— Work required —
Update all the records by replacing "magnifying glass" with "lens", keeping everything else the same, and leave out the pictures.

— Data for this exercise —

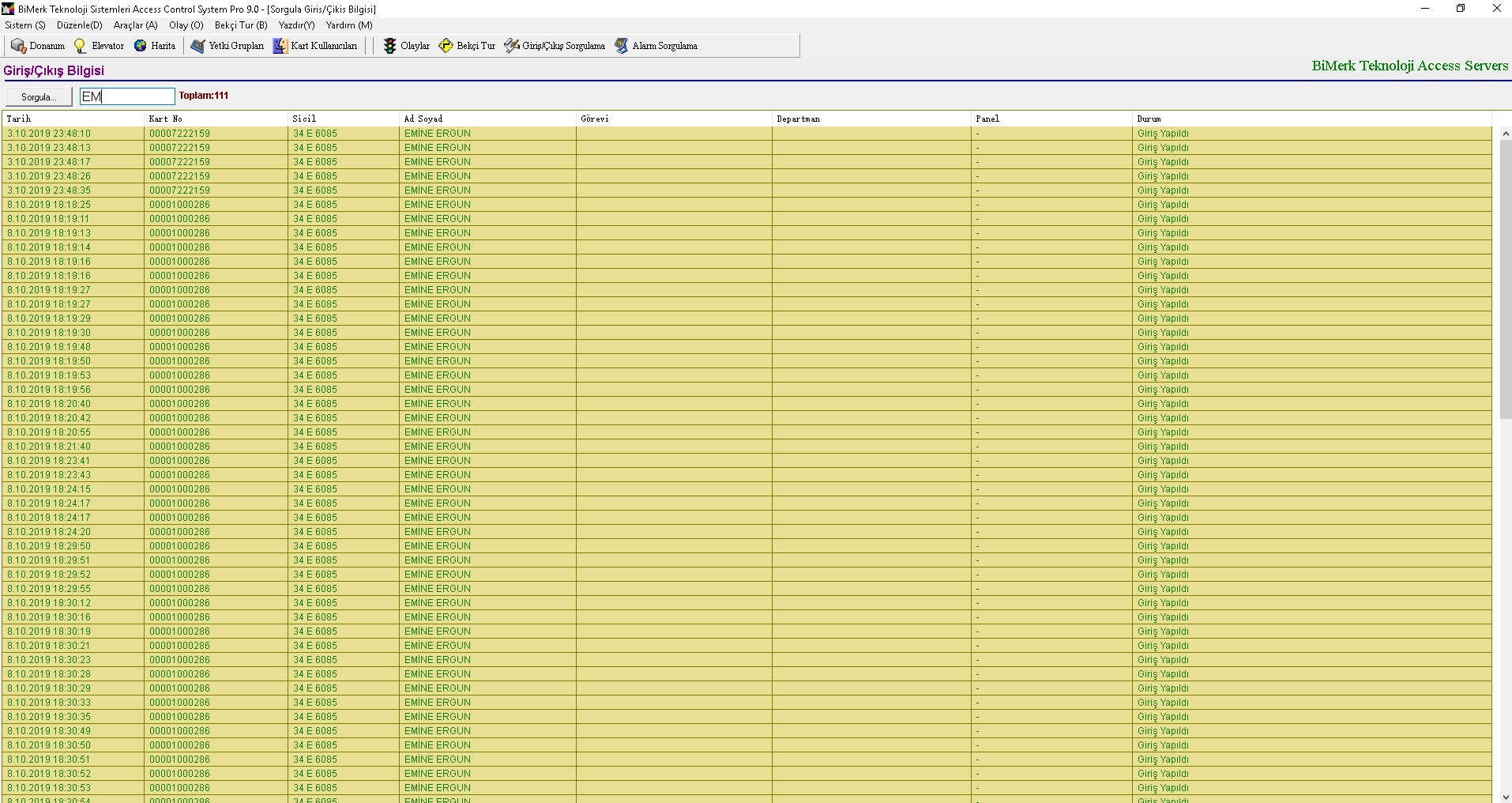The image size is (1512, 803).
Task: Click the Bekçi Tur toolbar icon
Action: point(446,46)
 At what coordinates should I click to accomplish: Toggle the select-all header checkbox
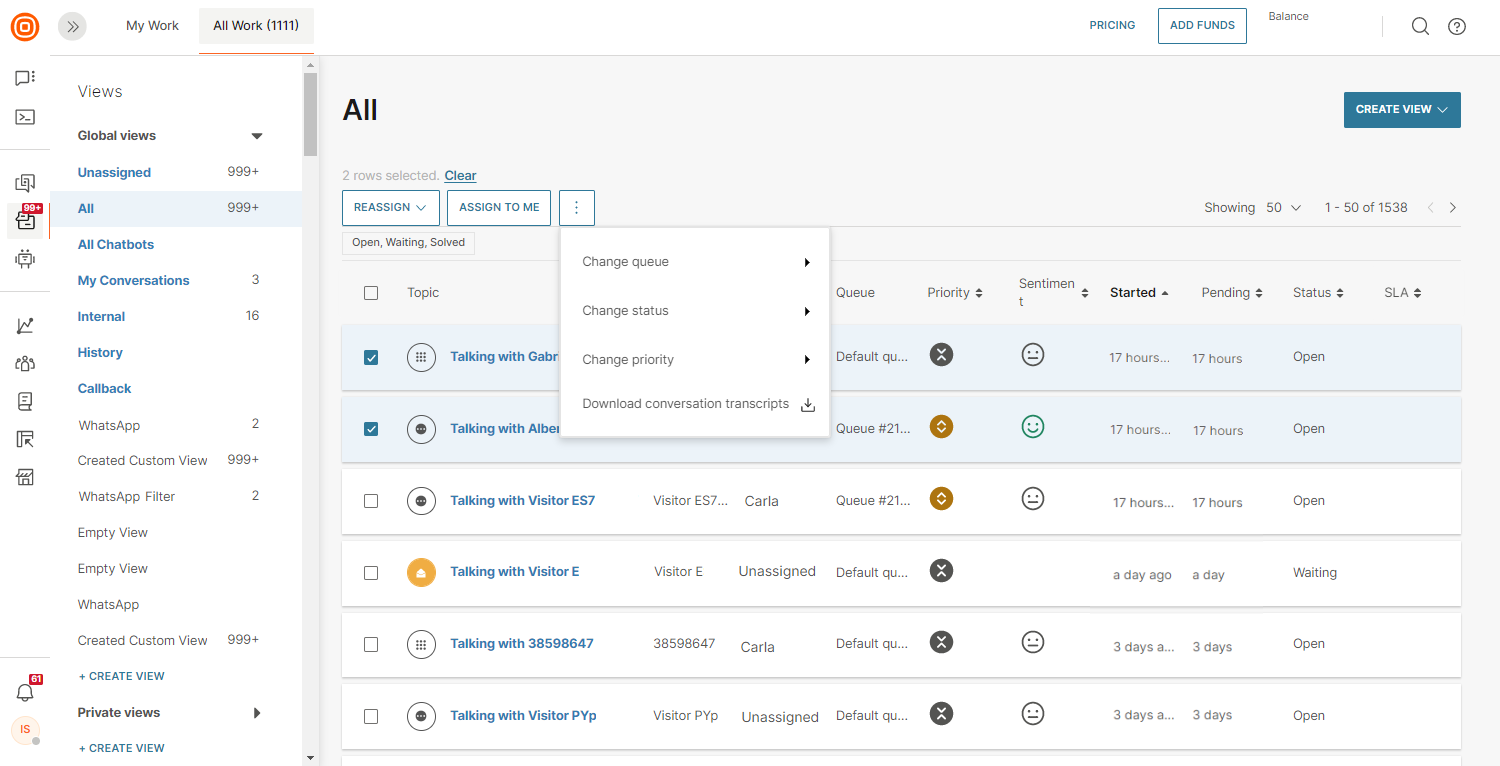[371, 293]
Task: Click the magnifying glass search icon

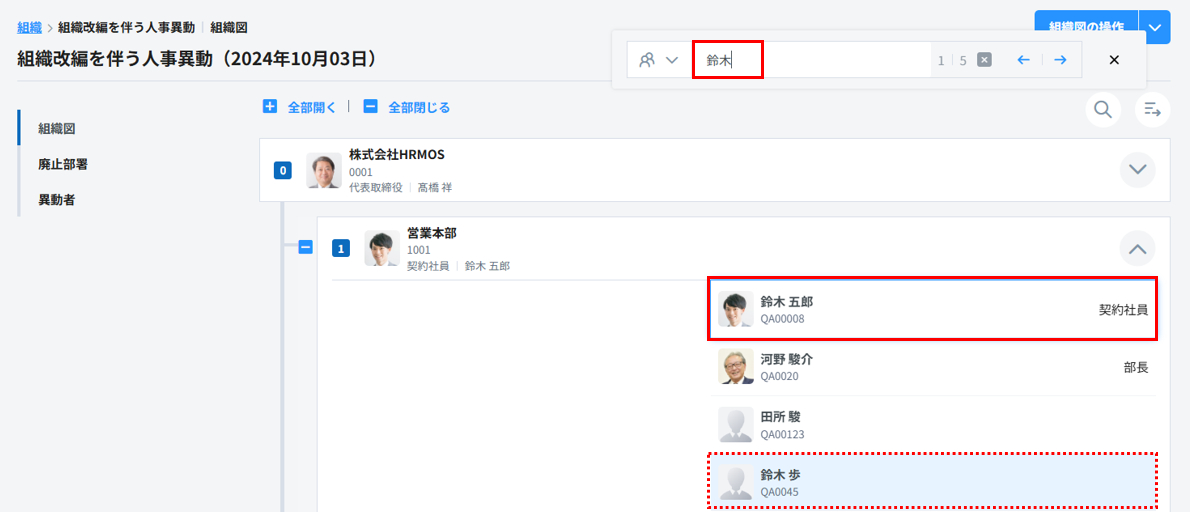Action: pos(1103,109)
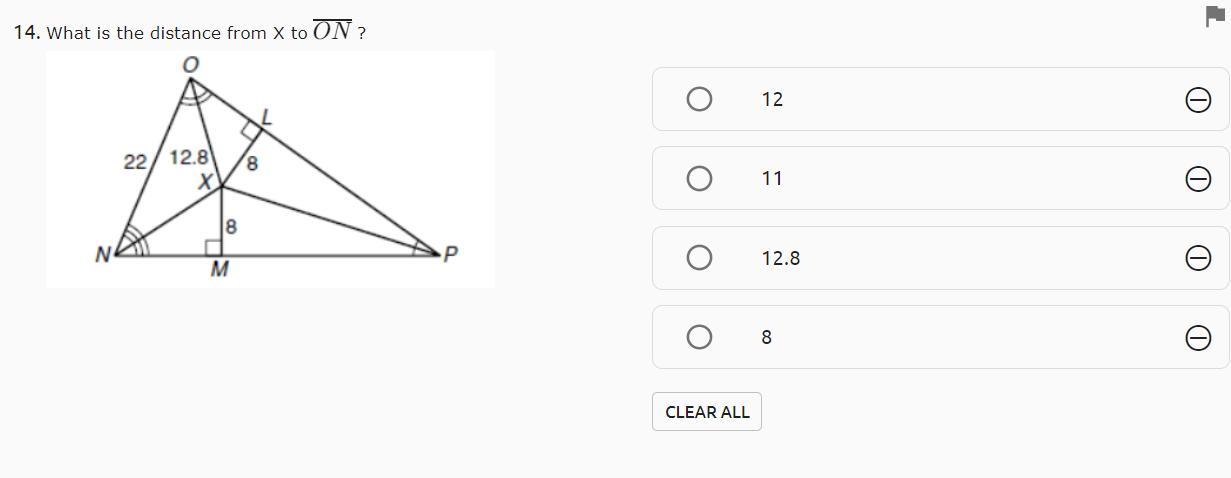Click point X in the diagram
Image resolution: width=1231 pixels, height=478 pixels.
tap(205, 182)
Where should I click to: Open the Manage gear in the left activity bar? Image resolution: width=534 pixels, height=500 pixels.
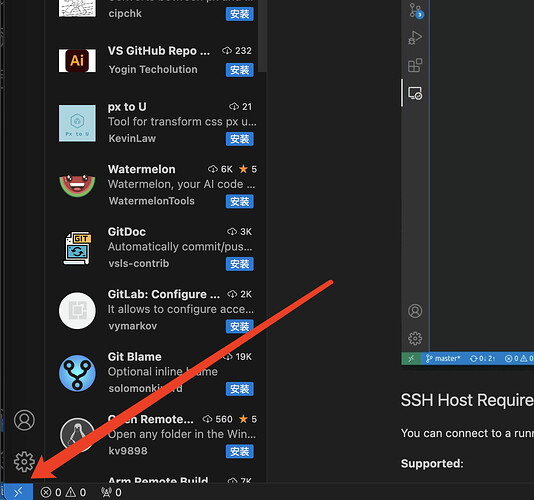coord(24,462)
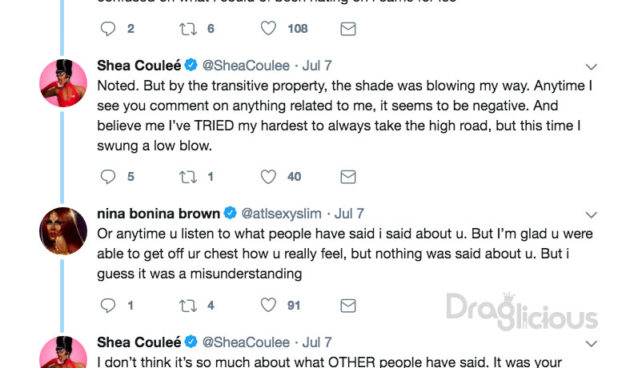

— Solution —
The image size is (1512, 803).
Task: Click the Bekçi Tur toolbar icon
Action: point(446,46)
 At what coordinates should I click to accomplish: Toggle the select-all header checkbox
[371, 293]
Task: Click the lens search icon

Action: pos(1103,109)
Click point X in the diagram
Image resolution: width=1231 pixels, height=478 pixels.
tap(205, 182)
Where should I click to: Open the Manage gear in the left activity bar? Image resolution: width=534 pixels, height=500 pixels.
coord(24,462)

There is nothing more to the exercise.